Profluralin is a dinitroaniline herbicide used preëmergently to control annual grasses and broadleaf weeds, in cotton, soybeans, peanuts, sunflower, cabbage, cauliflower, tomato and others. Profluralin has largely fallen out of use. It rose out of the related, still in common use, trifluralin. It was commercialised in the 1970s.

==Commercialisation==
Profluralin, first reported in 1973, was introduced by Ciba-Geigy and patented.

It was sold under the tradenames "Pregard" and "Tolban" (Ciba-Geigy), registered in August 1975 and expiring in April 1984. Tolban was a 45% profluralin emulsifiable concentrate. 48,000 lbs was used in the US in 1974. The USGS estimates that 5 to 65 e3lbs was used in 1994, with no usage after.

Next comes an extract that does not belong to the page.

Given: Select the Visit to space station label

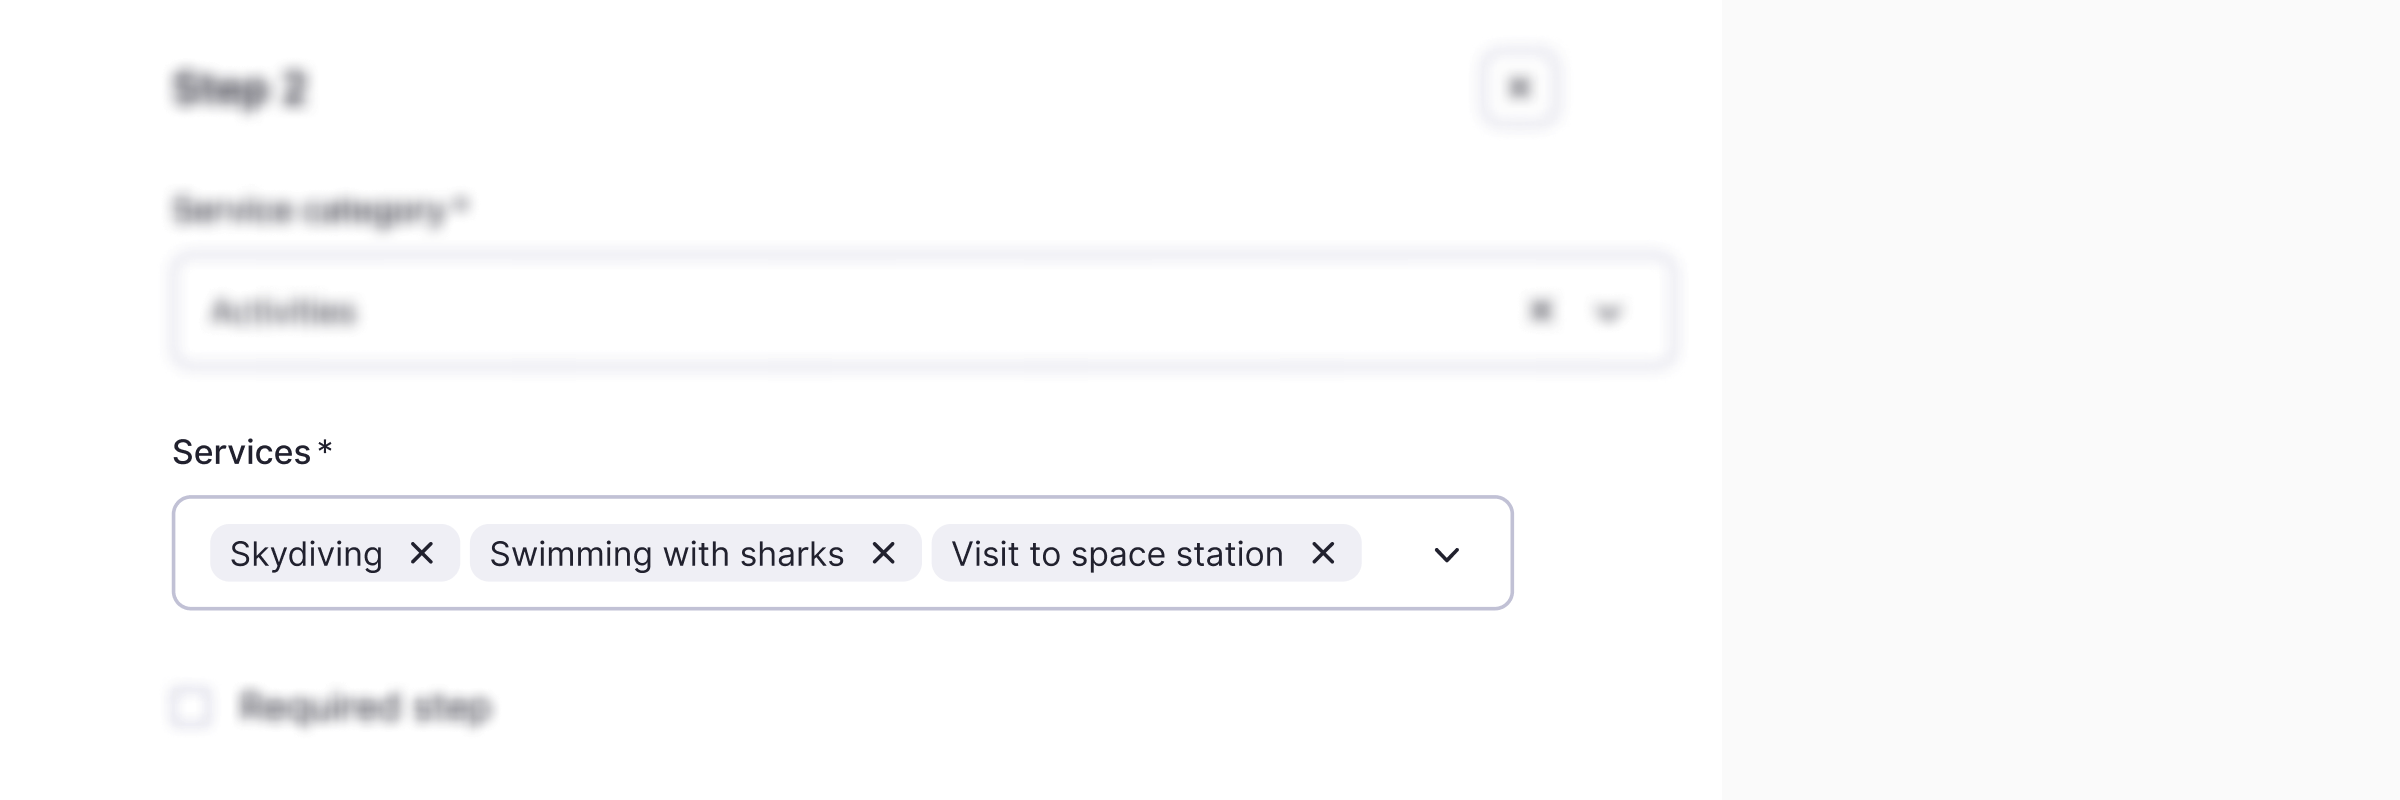Looking at the screenshot, I should pos(1117,554).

As of 2012, Pregard and Tolban are discontinued.

==Mode of action==
Profluralin's mode of action is by binding to tubulin microtubules as they form, blocking further growth. It shares the same mechanism and resistance properties of trifluralin, and other dinitroanlines. This makes it a Group 3 herbicide by HRAC classification. (AKA Australian Group D and global Group K1)

It is absorbed through roots and shoots, applied at 0.75-1.5 kg/Ha (active ingredient), formulated as an emulsifiable concentrate.

==Environmental behaviour==
Environmental decomposition by microörganisms happens in soil and water. Typical soil half-lives for profluralin are 80-160 days. Profluralin is adsorbed into plantmatter, so there is potential that it stay in crops after harvest. It is practically non-toxic to birds and mammals, though bees and fish are affected. If applied in high doses to rats, they may exhibit ataxia, slower breathing, salivation, prostration, hyperactivity or dyspnea. It interacts with dsDNA via electrostatic binding. There is no significant leaching through soil.

Microörganisms in sewage cometabolise profluralin, trifluralin, fluchloralin and nitrofen; i.e. enzymes from other active metabolic processes also break up these chemicals. Over 88 days, profluralin levels reduced by 87% under aerobic conditions, into 9 metabolite products. Discontinuous anaerobic conditions slowed the process to a 23% reduction in the same time, with 5 metabolites.

== Safety ==
Profluralin is not toxic, not considered a carcinogen. Human harm is not expected, outside of eye irritation. Profluralin is very toxic to fish though, and is theorised to bioaccumulate in them. It is non-irritating to skin, though moderately so on eyes.

==Chemical properties==
Pure profluralin is soluble in most organic solvents, e.g. n-octanol (220 g/L), or in ethanol, acetone, xylene and n-hexane. When made, it is chemically stable for at least three years. It decomposes under UV light, or at temperatures over 180°C (356°F), though solutions slowly hydrolyse at about 100°C (212°F) with a half-life of 6 hours, at pH 3-10.